What needs to be done:
Reproduce the material below with "Cookies" swapped for "Témoins" and everything else unchanged. Leave out the pictures.
━━━ Records to use ━━━
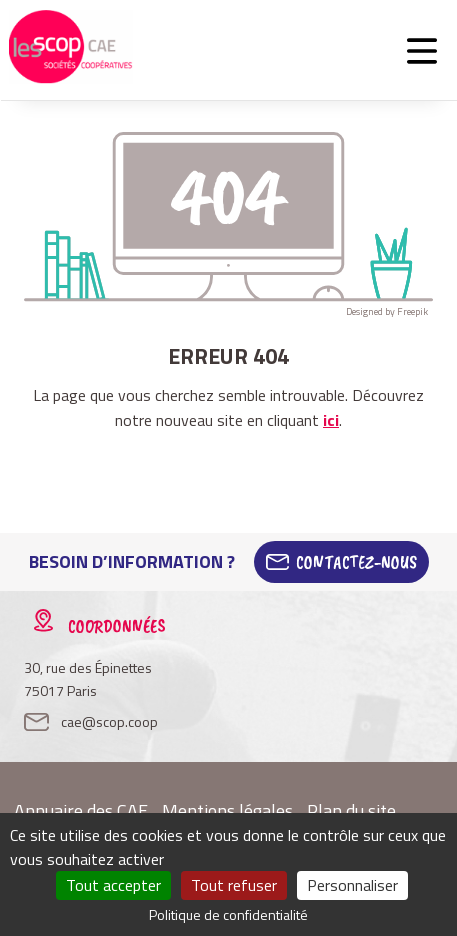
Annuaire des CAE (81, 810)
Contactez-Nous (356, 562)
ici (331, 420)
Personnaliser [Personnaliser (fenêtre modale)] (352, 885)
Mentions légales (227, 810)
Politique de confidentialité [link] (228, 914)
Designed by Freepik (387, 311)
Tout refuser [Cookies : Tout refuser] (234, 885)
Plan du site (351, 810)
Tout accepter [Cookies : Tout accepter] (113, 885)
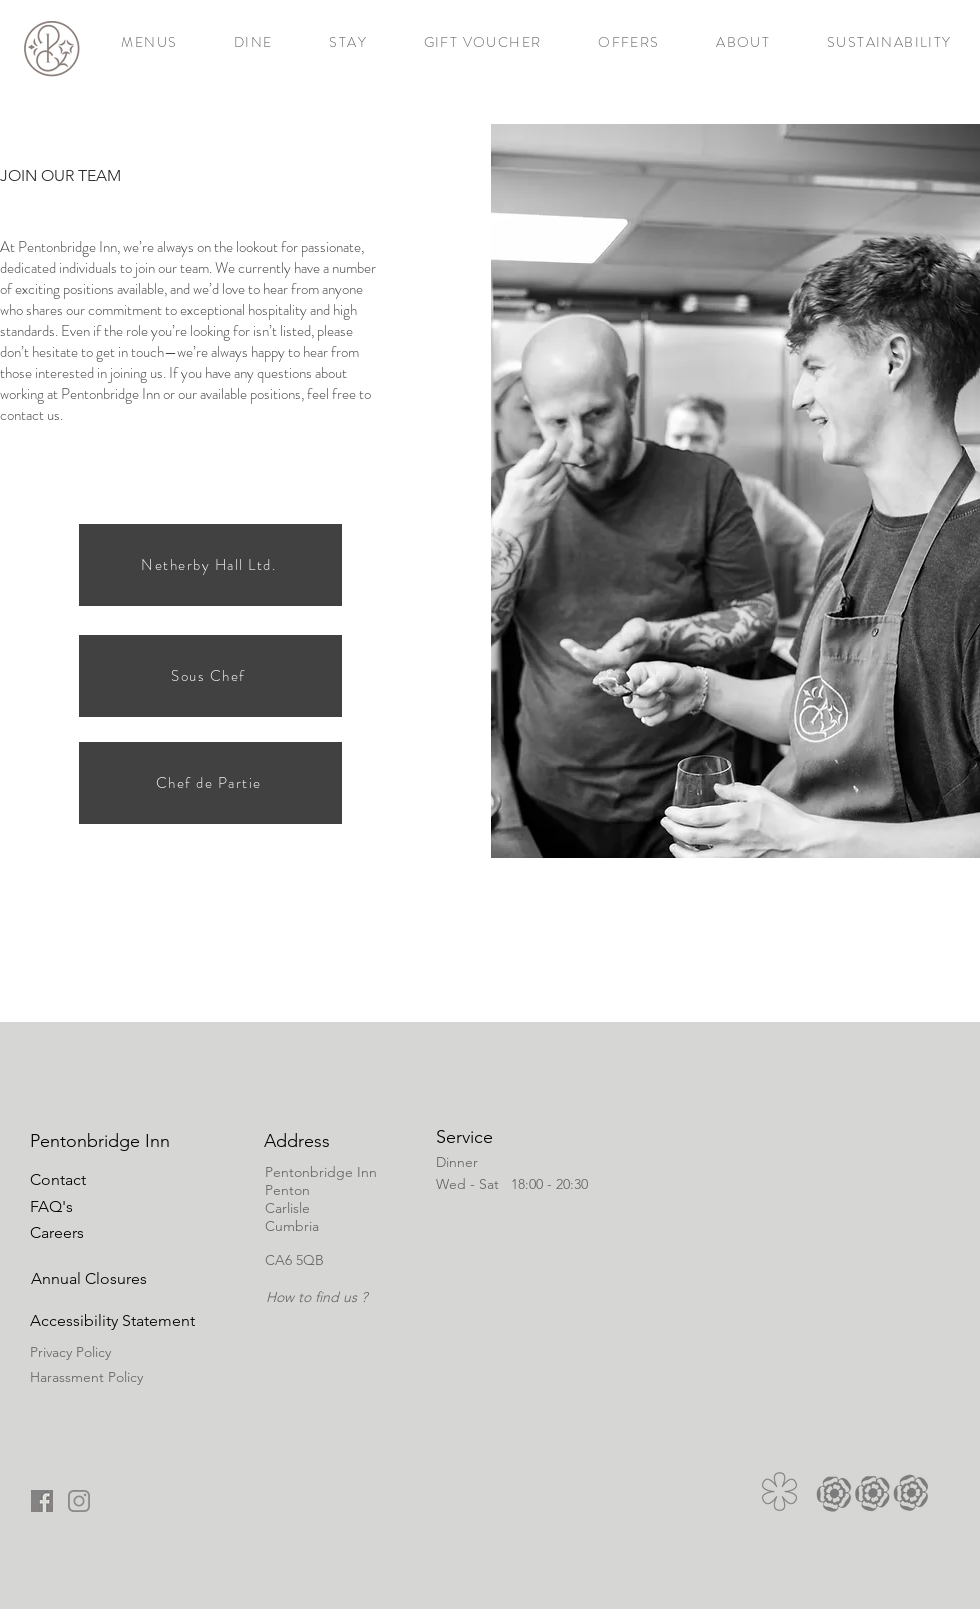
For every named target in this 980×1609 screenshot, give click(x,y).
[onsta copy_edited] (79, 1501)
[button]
━━━
Response:
Annuaire des CAE (81, 810)
Contactez-Nous (356, 562)
ici (331, 420)
Personnaliser [Personnaliser (fenêtre modale)] (352, 885)
Mentions légales (227, 810)
Politique de confidentialité [link] (228, 914)
Designed by Freepik (387, 311)
Tout refuser [Témoins : Tout refuser] (234, 885)
Plan du site (351, 810)
Tout accepter [Témoins : Tout accepter] (113, 885)
For every named target in this 980×1609 screenshot, give click(x,y).
[onsta copy_edited] (79, 1501)
[button]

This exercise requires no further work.